The Fuss About Gmail

Many well-articulated and legitimate criticisms of gmail’s implications for privacy are circulating, and 28 privacy groups have co-written a letter to Google asking them to reconsider the plan. In a brilliant rebuttal, always level-headed Tim O’Reilly writes The Fuss About Gmail and Privacy: Nine Reasons Why It’s Bogus.

There are already hundreds of millions of users of hosted mail services at AOL, Hotmail, MSN, and Yahoo! These services routinely scan all mail for viruses and spam. Despite the claims of critics, I don’t see that the kind of automated text scanning that Google would need to do to insert context-sensitive ads is all that different from the kind of automated text scanning that is used to detect spam. (And in fact, those oppressed by spam should look forward to having Google’s brilliant search experts tackle spam detection as part of their problem set!)

Music: The Three Suns :: Danny’s Inferno

2 Replies to “The Fuss About Gmail”

- INFORMATION SUPPLIED
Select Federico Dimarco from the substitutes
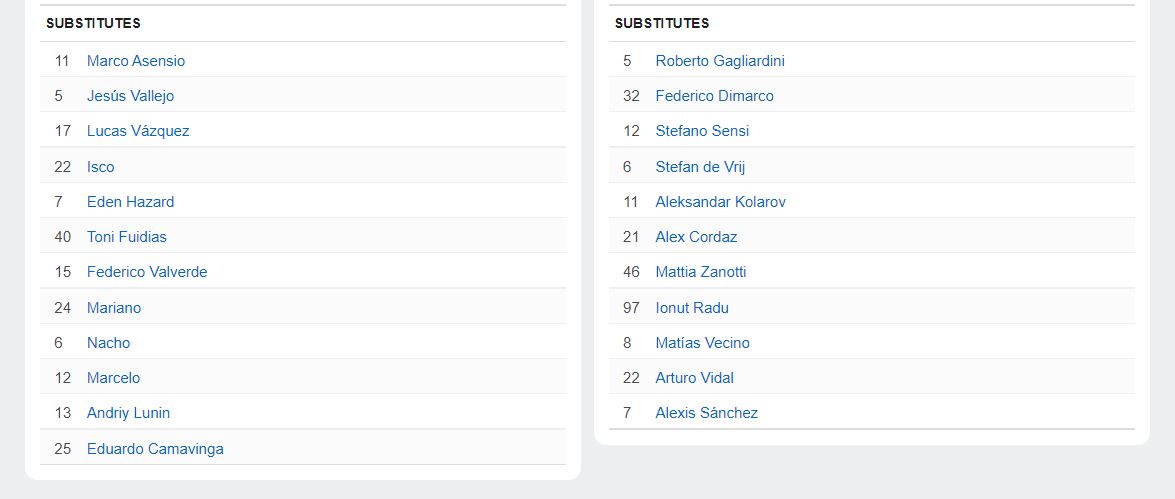Image resolution: width=1175 pixels, height=499 pixels. click(714, 96)
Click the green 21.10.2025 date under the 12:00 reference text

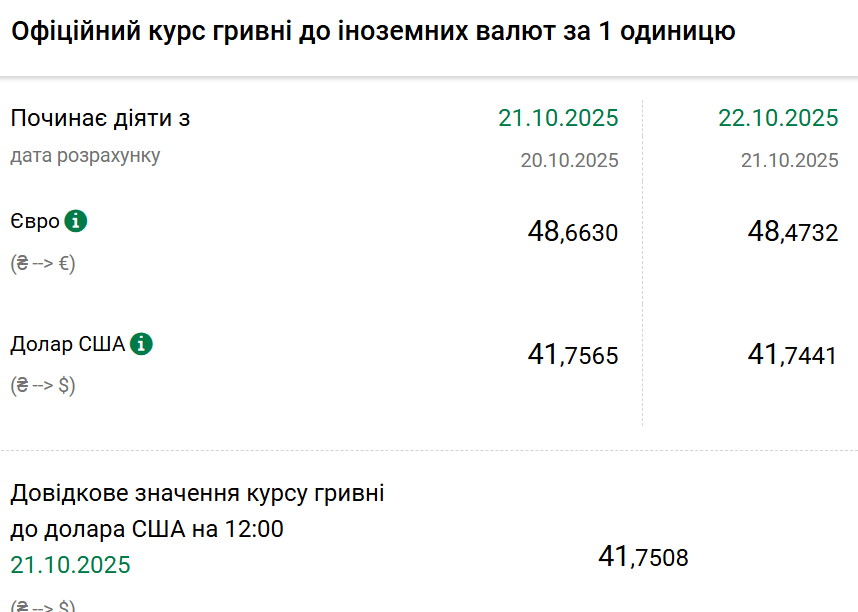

- EXERCISE SET
1 - According to the Gmail post, how many privacy groups co-wrote the letter to Google?
2 - Translate this sentence from the Gmail post into Spanish: "These services routinely scan all mail for viruses and spam."
3 - Please resume the Gmail post from the point where it stops.

- ANSWERS GIVEN
1 - 28 privacy groups co-wrote the letter.

2 - Estos servicios analizan rutinariamente todo el correo en busca de virus y spam.

3 -
  1. actually, what i find to be the worst thing about the freemail services is not that they scan for viruses, but that they rewrite all URLs encoded in email you read through them so that your clicks are tracked. try it – send yourself (at a hotmail etc address) a email that references – when you read it you’ll be clicking on blah or similar, not

  2. It’s true – very few of them don’t do this. It never bothered me until it created a nasty development problem for me. I had sent an announcement to students with login info for our intranet, including the intranet’s URL. The way hotmail treated the URLs caused my cookies to fail (because cookies can’t be read across domains). Eventually found a fix, but it was frustrating.